While genealogists find family history fascinating, most children just don't see it the same way. What's the point in learning about people who are already dead? It is possible, however, to involve children in your favourite pastime -- they'll likely even find it interesting despite their best efforts to appear bored.

Almost all children like to play detective -- to look for clues and sift through information for answers.

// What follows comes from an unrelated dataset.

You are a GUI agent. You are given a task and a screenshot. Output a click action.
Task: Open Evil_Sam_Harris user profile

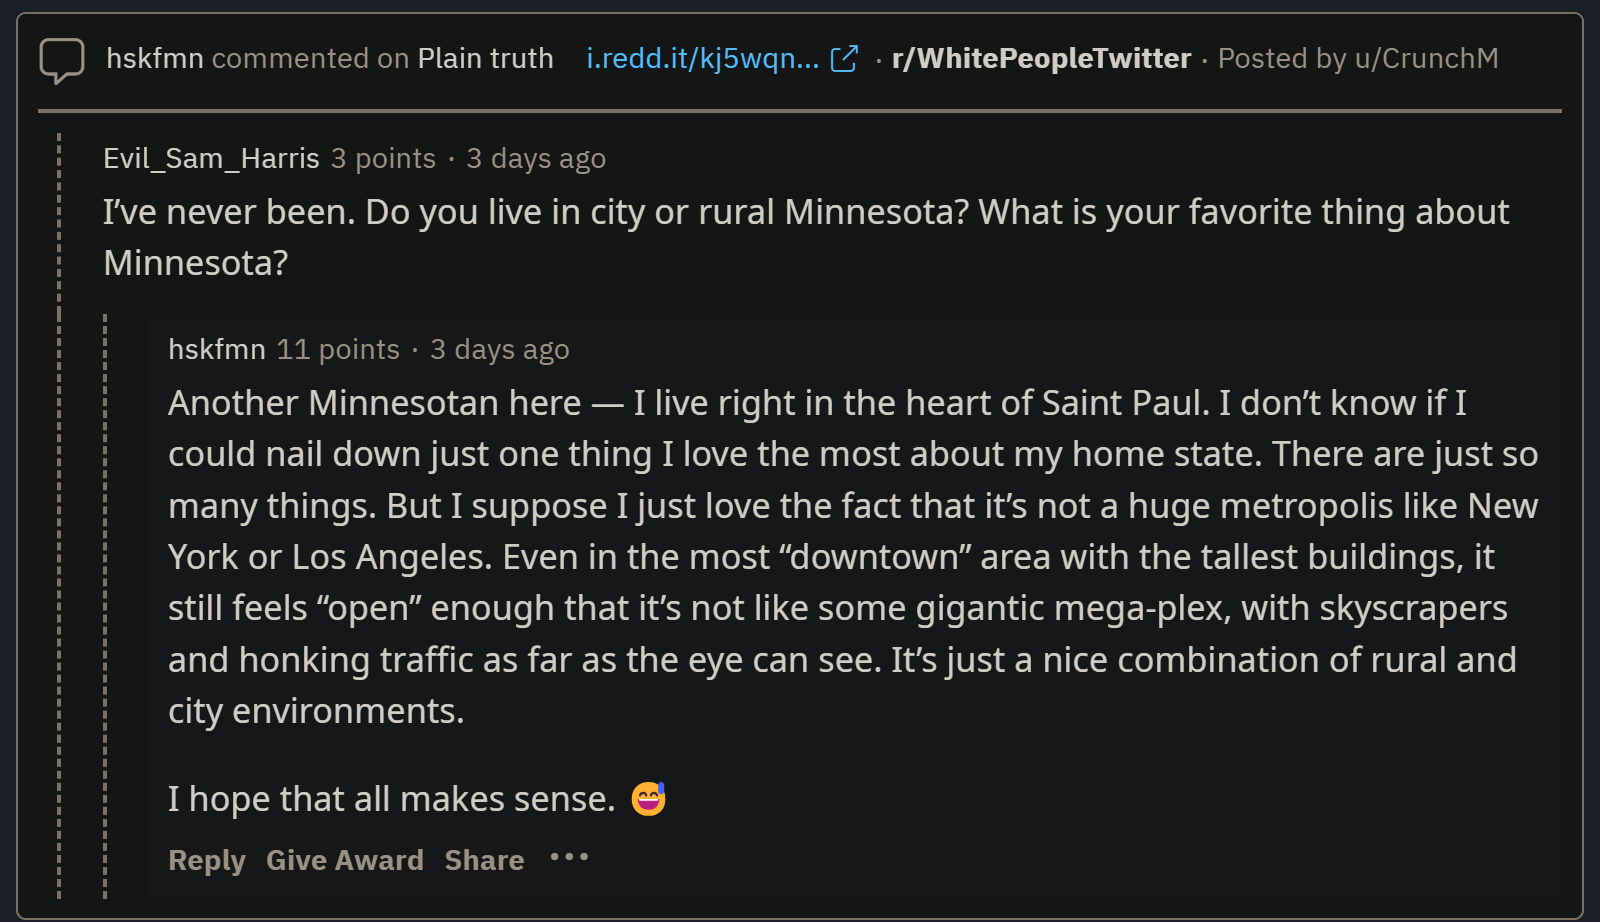pyautogui.click(x=211, y=158)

This fascina-tion with detective work provides the perfect vehicle to introduce the children in your life to something unique and personal -- their ances-try -- with the child playing the leading role of Ancestor Detector! Whether introduced at home or in the classroom, genealogy is a wonderful hobby for all age groups, including children, and provides an opportunity to:

• develop a stronger sense of family;
• bridge the gap between generations;
• share special time with your loved ones;
• make history come alive;
• encourage organizational, planning, com-munication, logic, problem solving, and presentation skills and
• create an opportunity for lifelong learning.

The genealogical treasure hunt is a search for something more precious than gold or jewels --information that reveals something about your family.

It can be in the form of a document such as a will, a picture of a long-dead ancestor, or a doll that a little girl played with a century ago. Children can have so much fun playing detective that they won't even realise that they are learning along the way. They are stubborn by nature and will find it especially rewarding to uncover pieces of their past that relatives might have said were lost forever. Ask your children or grandchildren to help you unravel the mystery of your family history, and you will be starting them on the journey of a lifetime.
___________________________

Maureen A. Taylor, a contributing editor to Family Tree Magazine and author of "Preserving Your Family Photographs", says:

“Why don't more genealogical societies offer special memberships and programming for children? By educating a younger generation about family history you not only encourage them to become adult members but reach out to their parents as well. The Boy Scouts have a genealogy badge, but once those boys start researching their history, where else can they go? Someday, a genealogical organisation will see that their future is with the children. After all, not only are they potential members, but donors as well.”